Jonathan Kinlay has an interesting list of papers on market microstructure including his synopsis of each. Many of them applied a vector autoregression model to quote and trade data. The focus, however, is always the impact of the limit order book and the strategies for generating new bids and asks on the limit order book. All of the studies focused on the stock markets. Perhaps the most interesting of the papers is a recent one on Price Dynamics in a Markovian Limit Order Market from Rama Cont of Columbia, which provides a mostly analytical model for high frequency dynamics of prices and order flow with endogenous relationship between durations and price changes. Most of the data in this study came from 2008. According to that data, for certain DJ stocks, ~1.2% of observed bid-ask spreads were more than 1 tick, thus not as pertinent to the model. The average lifetime of such a spread appears to be only a couple of milliseconds. The model does consider order flow in the presence of market orders and cancellations, including the case when they dominate limit orders.
I also found a number of books on the subject (more after the jump).
There are actually a number of books on microstructure: (in no particular order) Market Microstructure Theory by O'Hara and Financial Markets and Trading: An Introduction to Market Microstructure and Trading Strategies (Wiley Finance) by Schmidt, Empirical Market Microstructure: The Institutions, Economics, and Econometrics of Securities Trading by Hasbrouck, and Trading and Exchanges: Market Microstructure for Practitioners by Harris.
O'Hara's (Market Microstructure Theory) is apparently the original, seminal volume on microstructure.
Schmidt's volume (Financial Markets and Trading: An Introduction to Market Microstructure and Trading Strategies (Wiley Finance)) covers 11+ models and various execution and trading strategies. His volume is also the most recently published of the 4 volumes and likely the most comprehensive.
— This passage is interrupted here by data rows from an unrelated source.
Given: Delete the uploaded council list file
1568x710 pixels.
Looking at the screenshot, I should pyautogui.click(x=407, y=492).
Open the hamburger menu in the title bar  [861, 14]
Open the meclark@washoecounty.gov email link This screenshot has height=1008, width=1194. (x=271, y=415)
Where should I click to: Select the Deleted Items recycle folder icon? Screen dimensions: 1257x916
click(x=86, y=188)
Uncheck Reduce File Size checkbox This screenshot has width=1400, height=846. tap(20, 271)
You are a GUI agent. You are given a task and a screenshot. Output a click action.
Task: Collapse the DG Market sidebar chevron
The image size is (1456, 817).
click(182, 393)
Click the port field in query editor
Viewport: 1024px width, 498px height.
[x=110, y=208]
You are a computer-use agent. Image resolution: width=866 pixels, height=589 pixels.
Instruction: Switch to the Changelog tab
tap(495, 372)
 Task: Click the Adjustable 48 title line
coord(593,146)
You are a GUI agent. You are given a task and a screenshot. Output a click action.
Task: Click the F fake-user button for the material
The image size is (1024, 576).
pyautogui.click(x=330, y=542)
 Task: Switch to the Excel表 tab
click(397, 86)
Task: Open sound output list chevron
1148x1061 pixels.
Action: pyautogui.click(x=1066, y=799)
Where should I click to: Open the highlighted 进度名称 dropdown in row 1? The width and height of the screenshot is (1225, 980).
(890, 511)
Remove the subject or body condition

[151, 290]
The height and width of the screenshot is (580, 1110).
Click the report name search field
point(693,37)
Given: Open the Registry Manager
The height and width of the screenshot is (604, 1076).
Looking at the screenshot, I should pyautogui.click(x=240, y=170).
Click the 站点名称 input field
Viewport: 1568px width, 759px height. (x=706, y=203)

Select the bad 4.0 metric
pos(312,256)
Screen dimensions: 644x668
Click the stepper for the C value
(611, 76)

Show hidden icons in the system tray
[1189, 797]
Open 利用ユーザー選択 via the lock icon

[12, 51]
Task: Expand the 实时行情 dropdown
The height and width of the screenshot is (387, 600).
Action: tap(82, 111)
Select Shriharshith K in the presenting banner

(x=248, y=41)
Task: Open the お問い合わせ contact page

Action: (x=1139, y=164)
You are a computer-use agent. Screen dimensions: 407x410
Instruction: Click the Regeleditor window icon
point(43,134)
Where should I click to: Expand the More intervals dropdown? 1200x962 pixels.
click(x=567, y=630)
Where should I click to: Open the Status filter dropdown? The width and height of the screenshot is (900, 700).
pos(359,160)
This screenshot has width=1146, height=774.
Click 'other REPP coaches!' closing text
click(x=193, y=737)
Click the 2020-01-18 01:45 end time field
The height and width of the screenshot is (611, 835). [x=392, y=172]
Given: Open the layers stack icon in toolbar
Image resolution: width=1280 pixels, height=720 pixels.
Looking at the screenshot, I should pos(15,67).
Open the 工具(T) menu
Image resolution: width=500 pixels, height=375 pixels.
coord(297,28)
Hasbrouck (Empirical Market Microstructure: The Institutions, Economics, and Econometrics of Securities Trading) is the inventor of one of the main models. He covers his own, variants of the Roll model, and a couple of other models. Prof. Hasbrouck also has a working paper with Gideon Saar on low latency which studies the merits of "market activity in the millisecond environment" including improved short-term volatility (especially with smaller stocks with an explicit caveat regarding the flash crash in May 2010), spreads, and displayed depth. Of particular interest in this working paper is a section studying the characteristics of "strategic runs", collections of order submissions, cancellations, and executions assumed to be part of some algorithm, by attempting to reverse engineer. They do so by linking submissions with their corresponding cancellations (through given reference numbers) and inferring resubmissions of the same order size within a second of cancellation to be from the same entity. Most of this cancellation and resubmission activity happens within 10ms.
Harris (Trading and Exchanges: Market Microstructure for Practitioners) provides a conceptual introduction without getting into any of the math and models behind microstructure.